» **ACTION ITEM**
What must be returned is the number of lines in the records holding the word "computer", with no other text.

▼

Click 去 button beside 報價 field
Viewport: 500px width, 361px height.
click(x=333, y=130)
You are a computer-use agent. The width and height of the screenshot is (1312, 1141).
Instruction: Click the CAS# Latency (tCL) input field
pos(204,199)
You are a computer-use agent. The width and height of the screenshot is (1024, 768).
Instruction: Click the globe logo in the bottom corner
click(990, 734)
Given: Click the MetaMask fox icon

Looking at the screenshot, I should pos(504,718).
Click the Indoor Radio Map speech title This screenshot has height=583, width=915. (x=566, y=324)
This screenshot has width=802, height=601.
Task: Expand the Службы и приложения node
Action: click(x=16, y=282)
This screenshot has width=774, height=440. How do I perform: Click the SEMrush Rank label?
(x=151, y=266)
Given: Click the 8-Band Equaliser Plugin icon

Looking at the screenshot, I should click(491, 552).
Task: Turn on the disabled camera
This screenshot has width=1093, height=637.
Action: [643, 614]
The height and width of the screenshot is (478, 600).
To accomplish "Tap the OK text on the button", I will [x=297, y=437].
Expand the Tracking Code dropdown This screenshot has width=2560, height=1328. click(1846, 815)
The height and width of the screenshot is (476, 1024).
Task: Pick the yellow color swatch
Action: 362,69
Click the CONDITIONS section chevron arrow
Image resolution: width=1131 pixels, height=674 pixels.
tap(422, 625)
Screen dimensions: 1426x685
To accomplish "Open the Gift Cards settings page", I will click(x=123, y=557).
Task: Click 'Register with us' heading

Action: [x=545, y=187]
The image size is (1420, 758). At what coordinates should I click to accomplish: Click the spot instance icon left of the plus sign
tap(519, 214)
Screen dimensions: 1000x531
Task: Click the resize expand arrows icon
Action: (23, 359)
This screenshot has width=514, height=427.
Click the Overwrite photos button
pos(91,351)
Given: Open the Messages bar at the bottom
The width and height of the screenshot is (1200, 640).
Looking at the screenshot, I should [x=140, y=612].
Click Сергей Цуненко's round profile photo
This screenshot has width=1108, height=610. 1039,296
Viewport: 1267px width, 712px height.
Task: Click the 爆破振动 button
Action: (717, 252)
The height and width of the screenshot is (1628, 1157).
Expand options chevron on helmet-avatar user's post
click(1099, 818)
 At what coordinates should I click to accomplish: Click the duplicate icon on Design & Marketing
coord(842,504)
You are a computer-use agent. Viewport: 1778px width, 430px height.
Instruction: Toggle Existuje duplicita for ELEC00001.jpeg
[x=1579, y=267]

▲

» **EXERCISE OUTPUT**
3